Selected passage.
*-*-*

How Vegan Is Your T-shirt?

Are you still wearing this old-fashioned T-shirt? Is it your grandma’s or what?the pressure from society to buy new ‘trendy’ clothes is stronger than you think. We don’t buy clothes, because we need them, we buy them because we want them.

You may ask, ‘And what? Why can’t I spend my well-earned 15 bucks on the T-shirt I like?’ Definitely, you can. You’re a free individual and can do anything you want in this life. 

But have you ever felt that the price we pay for clothes is suspiciously too low? Like, how is it profitable for someone to produce, ship, store, advertise, and sell a T-shirt for 15 dollars only? Now, it is time to shed light on the real price we, as humanity, pay for blindly following fast trends. 

Being so proud of the technological and scientific advances our wisdom has led to; we fail to notice that we are willingly turning the Earth into an inferno and ourselves into the inhabitants of it. 

Nature suffers. And the only reason for it is our greedy and indifferent attitude to it. Let’s waste all the resources the planet gives us? Why not? We live only once, and life is very short. We are a dominant species on Earth. So we can do anything that comes to mind. 

Let’s build factories and power plants. More and more. Bigger and bigger. Let’s waste and destroy everything our great-grandparents so carefully tried to save for us. They would be so proud of our generation.

*-*-*

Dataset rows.
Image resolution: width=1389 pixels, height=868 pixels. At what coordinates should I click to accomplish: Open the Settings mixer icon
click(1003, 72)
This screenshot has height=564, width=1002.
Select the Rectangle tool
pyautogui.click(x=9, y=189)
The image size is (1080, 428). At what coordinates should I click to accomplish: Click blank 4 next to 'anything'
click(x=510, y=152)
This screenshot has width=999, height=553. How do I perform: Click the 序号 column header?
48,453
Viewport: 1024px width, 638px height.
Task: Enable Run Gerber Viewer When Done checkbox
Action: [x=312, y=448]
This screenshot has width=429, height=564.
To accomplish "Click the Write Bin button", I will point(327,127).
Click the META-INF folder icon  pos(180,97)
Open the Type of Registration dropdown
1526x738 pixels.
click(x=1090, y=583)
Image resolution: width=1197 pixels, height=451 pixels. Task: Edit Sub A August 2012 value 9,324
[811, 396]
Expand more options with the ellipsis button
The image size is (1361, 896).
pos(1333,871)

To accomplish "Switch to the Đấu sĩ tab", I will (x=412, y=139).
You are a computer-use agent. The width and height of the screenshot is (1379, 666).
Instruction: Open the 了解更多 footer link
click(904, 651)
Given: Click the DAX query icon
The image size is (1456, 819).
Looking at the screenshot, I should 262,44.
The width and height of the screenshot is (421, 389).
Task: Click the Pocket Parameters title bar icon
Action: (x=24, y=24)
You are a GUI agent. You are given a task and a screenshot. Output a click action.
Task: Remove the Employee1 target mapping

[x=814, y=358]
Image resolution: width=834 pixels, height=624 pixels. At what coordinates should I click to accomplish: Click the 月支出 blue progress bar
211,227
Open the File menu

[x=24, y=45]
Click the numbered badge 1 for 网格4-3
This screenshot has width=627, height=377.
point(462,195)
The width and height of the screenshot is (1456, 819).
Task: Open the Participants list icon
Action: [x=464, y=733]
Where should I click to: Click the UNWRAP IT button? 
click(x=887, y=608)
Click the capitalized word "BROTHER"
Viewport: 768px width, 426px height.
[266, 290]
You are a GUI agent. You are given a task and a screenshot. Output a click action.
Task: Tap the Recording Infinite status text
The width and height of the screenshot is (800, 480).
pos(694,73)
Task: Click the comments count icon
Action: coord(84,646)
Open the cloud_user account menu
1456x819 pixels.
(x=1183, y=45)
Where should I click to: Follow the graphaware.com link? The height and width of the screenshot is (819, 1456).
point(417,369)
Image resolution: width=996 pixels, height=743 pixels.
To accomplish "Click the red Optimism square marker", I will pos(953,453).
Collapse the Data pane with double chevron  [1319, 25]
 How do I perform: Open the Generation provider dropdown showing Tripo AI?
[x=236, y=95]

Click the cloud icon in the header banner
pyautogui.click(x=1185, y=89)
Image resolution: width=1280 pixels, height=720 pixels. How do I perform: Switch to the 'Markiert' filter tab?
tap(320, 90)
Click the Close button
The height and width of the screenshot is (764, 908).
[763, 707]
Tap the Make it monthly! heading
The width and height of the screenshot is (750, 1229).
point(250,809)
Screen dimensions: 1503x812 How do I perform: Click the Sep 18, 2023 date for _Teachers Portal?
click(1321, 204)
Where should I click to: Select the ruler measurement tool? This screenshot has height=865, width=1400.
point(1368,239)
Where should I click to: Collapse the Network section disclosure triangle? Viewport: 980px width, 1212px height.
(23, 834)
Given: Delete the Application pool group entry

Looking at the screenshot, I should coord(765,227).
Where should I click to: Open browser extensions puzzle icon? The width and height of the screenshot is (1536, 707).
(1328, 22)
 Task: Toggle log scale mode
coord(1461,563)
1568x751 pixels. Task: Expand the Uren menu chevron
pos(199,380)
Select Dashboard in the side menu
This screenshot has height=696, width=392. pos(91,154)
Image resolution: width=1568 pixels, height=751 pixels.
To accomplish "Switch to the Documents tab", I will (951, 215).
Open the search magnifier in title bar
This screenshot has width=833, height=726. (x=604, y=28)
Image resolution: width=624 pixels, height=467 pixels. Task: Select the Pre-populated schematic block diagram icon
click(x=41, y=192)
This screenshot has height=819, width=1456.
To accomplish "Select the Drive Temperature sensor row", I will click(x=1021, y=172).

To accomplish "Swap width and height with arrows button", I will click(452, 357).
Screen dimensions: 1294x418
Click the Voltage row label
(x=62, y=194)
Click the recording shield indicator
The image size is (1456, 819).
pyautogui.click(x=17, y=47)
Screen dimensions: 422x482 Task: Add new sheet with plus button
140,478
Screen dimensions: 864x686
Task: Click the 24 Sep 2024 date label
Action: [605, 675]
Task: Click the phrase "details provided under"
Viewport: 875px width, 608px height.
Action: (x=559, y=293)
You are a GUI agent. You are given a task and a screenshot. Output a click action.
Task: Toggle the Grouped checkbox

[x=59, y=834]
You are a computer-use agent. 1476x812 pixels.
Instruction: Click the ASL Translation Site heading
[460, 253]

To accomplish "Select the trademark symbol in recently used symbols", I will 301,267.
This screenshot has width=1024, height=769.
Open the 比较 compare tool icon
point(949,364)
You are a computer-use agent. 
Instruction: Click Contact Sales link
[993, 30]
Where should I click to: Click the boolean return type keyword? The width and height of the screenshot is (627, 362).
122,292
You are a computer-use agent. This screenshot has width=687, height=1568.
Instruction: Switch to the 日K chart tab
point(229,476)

*-*-*

What is asked.
[1] Using the T-shirt article, can you answer these?
(a) How much is the T-shirt the reader wants to spend their well-earned money on?
(b) What does the article say we are willingly turning the Earth into?
(c) What does the article name as the only reason nature suffers?
[2] Could you quote the part of the T-shirt article that opens with the words containing "But have you" and closes with "inhabitants of it."?
You won't need the records for this.

Task results.
[1]
(a) 15 bucks (15 dollars).
(b) An inferno.
(c) Our greedy and indifferent attitude to it.

[2]
But have you ever felt that the price we pay for clothes is suspiciously too low? Like, how is it profitable for someone to produce, ship, store, advertise, and sell a T-shirt for 15 dollars only? Now, it is time to shed light on the real price we, as humanity, pay for blindly following fast trends. 

Being so proud of the technological and scientific advances our wisdom has led to; we fail to notice that we are willingly turning the Earth into an inferno and ourselves into the inhabitants of it.